(Viene de Trilogía de una truchofilia (II): Die Forelle)
Otro salto en la geografía y en el tiempo y termino esta trilogía como la empecé, recordando montañas.
Mientras suena el Quinteto Die Forelle imagino en los arpegios del piano esa trucha bogando contracorriente en el río Escrita, que baja agitado y chillón desde el lago de San Mauricio.
Grita el río Escrita porque es mucho lo que tiene que contar, tanta belleza ha encontrado en su camino que no puede callarla y grita. Trae aguas que bajan de Amitges, de Monestero, de Ratera, de San Mauricio. Lagos, agujas, cumbres, valles, barrancos, bosques y torrentes. Un paisaje que embruja en sus bosques y regajos, embelesa en sus lagos y praderíos alpinos y sobrecoge con su clamor de piedras en las cumbres y
No sorprende que Camilo José Cela escribiese en su Viaje al Pirineo de Lérida: “El viajero no tiene alados los pies, que los enseña toscos y romos: a juego con el lastre que lleva en el corazón. Al viajero le duelen ya los pies de tanto andar y, sin embargo, el viajero no quisiera detenerse jamás de los jamases: morir en medio del camino, como un viejo caballo, y con las abarcas puestas, según es uso de pastores, resulta una noble suerte de muerte, un hermoso final para andarines…” Porque en aquellos parajes nunca se quiere dejar de andar.
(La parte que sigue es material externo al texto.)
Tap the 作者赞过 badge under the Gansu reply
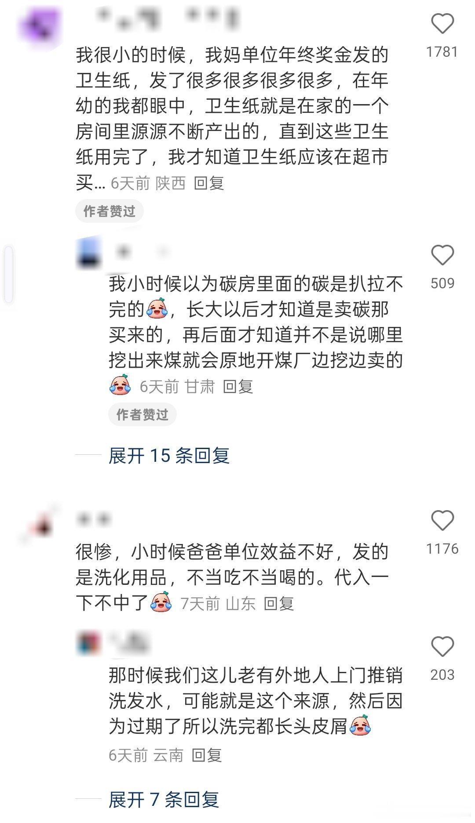point(142,414)
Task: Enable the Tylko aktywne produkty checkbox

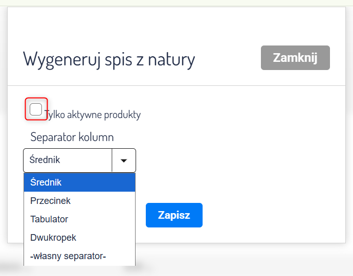Action: pos(36,109)
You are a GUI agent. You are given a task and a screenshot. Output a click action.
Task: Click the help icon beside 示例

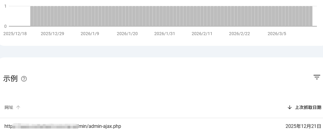click(x=24, y=79)
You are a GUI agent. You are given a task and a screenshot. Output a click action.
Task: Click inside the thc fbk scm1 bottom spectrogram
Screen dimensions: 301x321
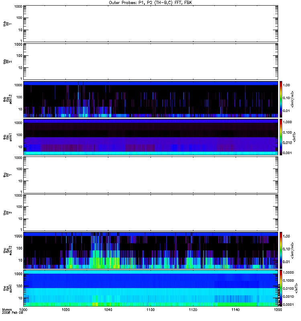tap(151, 288)
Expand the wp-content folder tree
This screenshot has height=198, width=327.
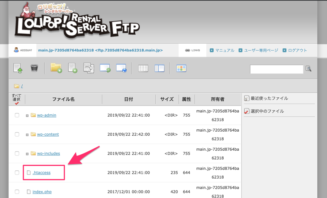(x=27, y=135)
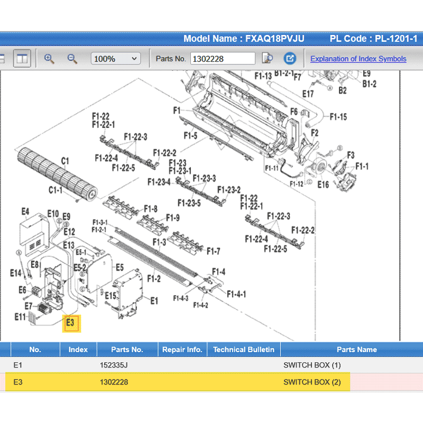Image resolution: width=423 pixels, height=423 pixels.
Task: Sort by the No. column header
Action: pyautogui.click(x=35, y=350)
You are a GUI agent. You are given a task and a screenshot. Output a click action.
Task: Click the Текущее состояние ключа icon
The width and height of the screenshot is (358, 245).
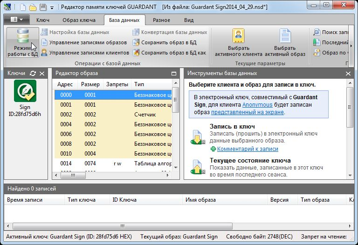(197, 167)

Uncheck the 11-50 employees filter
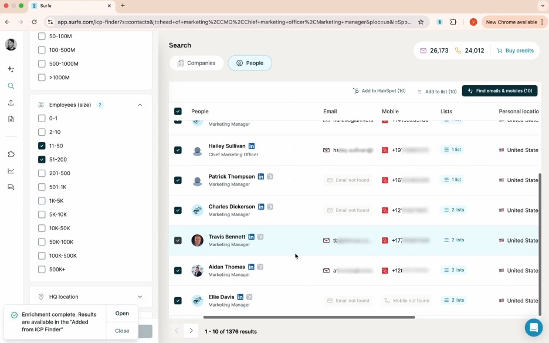point(42,146)
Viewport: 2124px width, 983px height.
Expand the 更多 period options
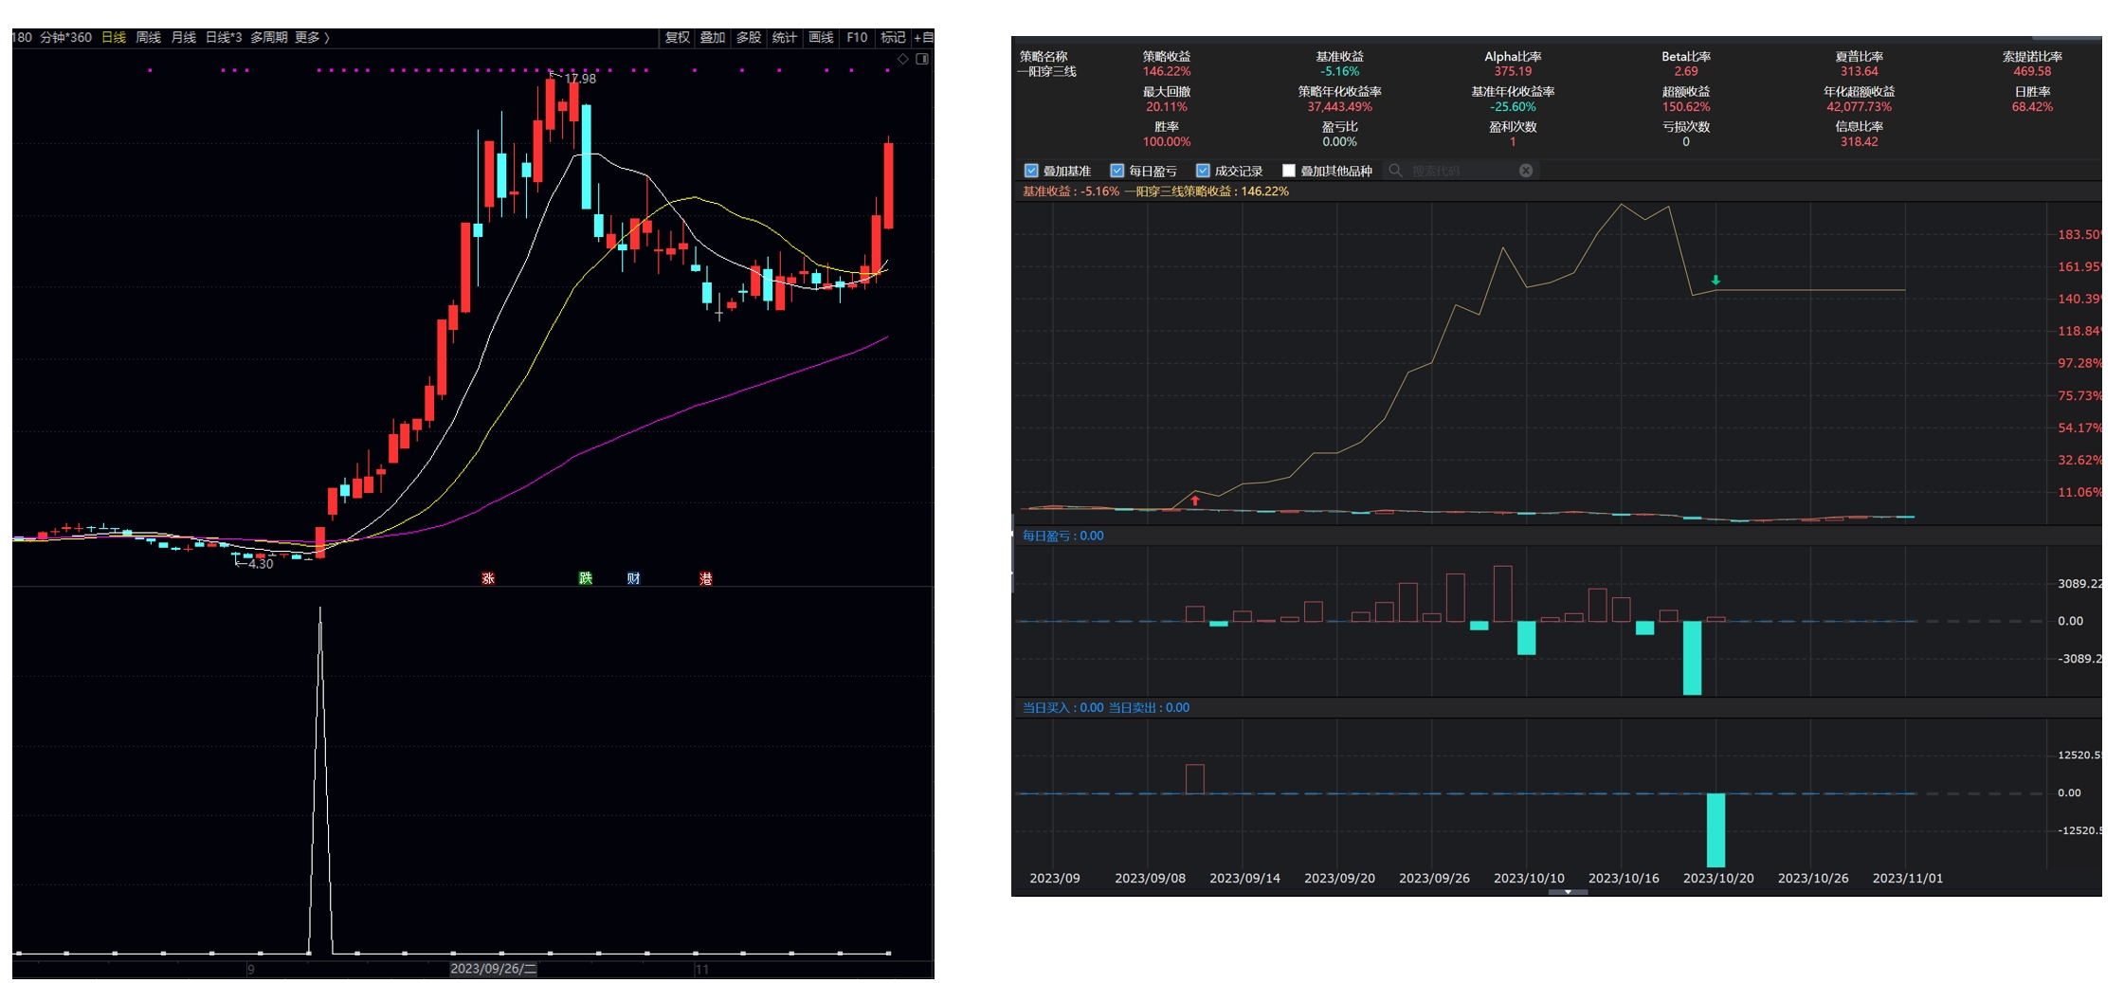pos(312,38)
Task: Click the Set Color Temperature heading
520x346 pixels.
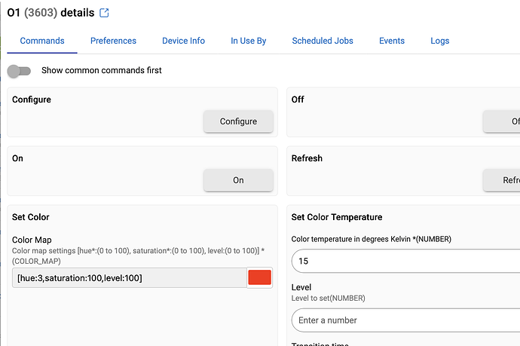Action: 336,217
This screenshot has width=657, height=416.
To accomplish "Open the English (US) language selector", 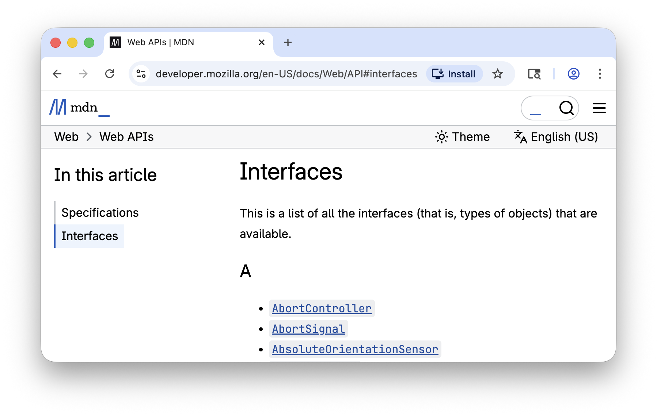I will coord(556,137).
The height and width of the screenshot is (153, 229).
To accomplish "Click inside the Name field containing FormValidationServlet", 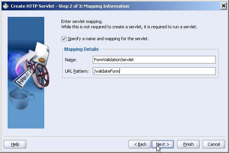I will click(154, 60).
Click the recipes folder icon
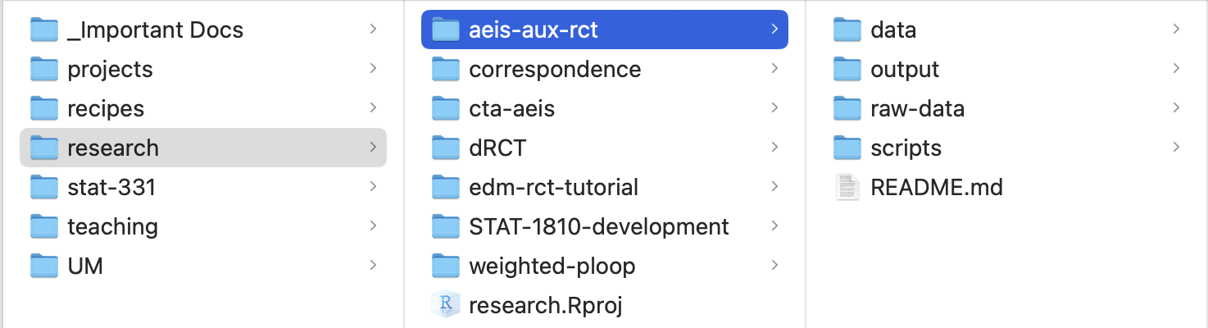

Del Pirineo ya me ocupé en otro relato en otro blog y mejor será volver al río y al plato antes de perderme por los montes, que aquí hemos venido a hablar de truchas y no de paisajes.
Dos pequeñas truchas bien enharinadas y con la fritura justa esperan en el plato mientras contemplamos el Escrita desde una coqueta terraza de Espot. Aún en la retina las siluetas de los Encatats, de las Agujas de Amitges, el rosa de los rododendros y los azules y turquesas de los lagos
Y aflora vívido el recuerdo de otras truchas, también en el Pirineo Catalán, esta vez en Viella con mis padres hace muchos años: tras una semana de campamento en las alturas de los lagos de Saboredo, de primero una olla aranesa y de segundo una trucha a la plancha; una no, dos porque los tres repetimos aquel manjar. Si bien es justo reconocer que en el deleite que aquellos peces nos produjeron también pudieron influir los varios días de cocina de infiernillo y tienda de campaña que precedieron a la cena. La receta era sencilla y la repito con frecuencia: la trucha entera, a la plancha, administrando bien los tiempos y las temperaturas para que quede hecha por dentro, lo justo para que las carnes se separen sin esfuerzo de la espina y que no resulte seca, demasiado hecha. La piel quedará moderadamente tostada y justo antes de abandonar la plancha se adereza con un machado de ajo y perejil con zumo de limón. Así de simple. Si decidimos que su vientre esconda una loncha de jamón es sólo cuestión de gustos.
No nos dejemos pues llevar por el prejuicio de la cría intensiva, pues el caso de la trucha nada tiene que ver con el de la cría intensiva del pollo, que si bien ha conseguido distribuir una fuente de proteína a precio muy asequible, se ha dejado todo el sabor en el camino.
Y así termina esta trilogía de artículos que querían ser un alegato a favor un pescado que, pese a su moderado precio, merece más aprecio y mejor trato.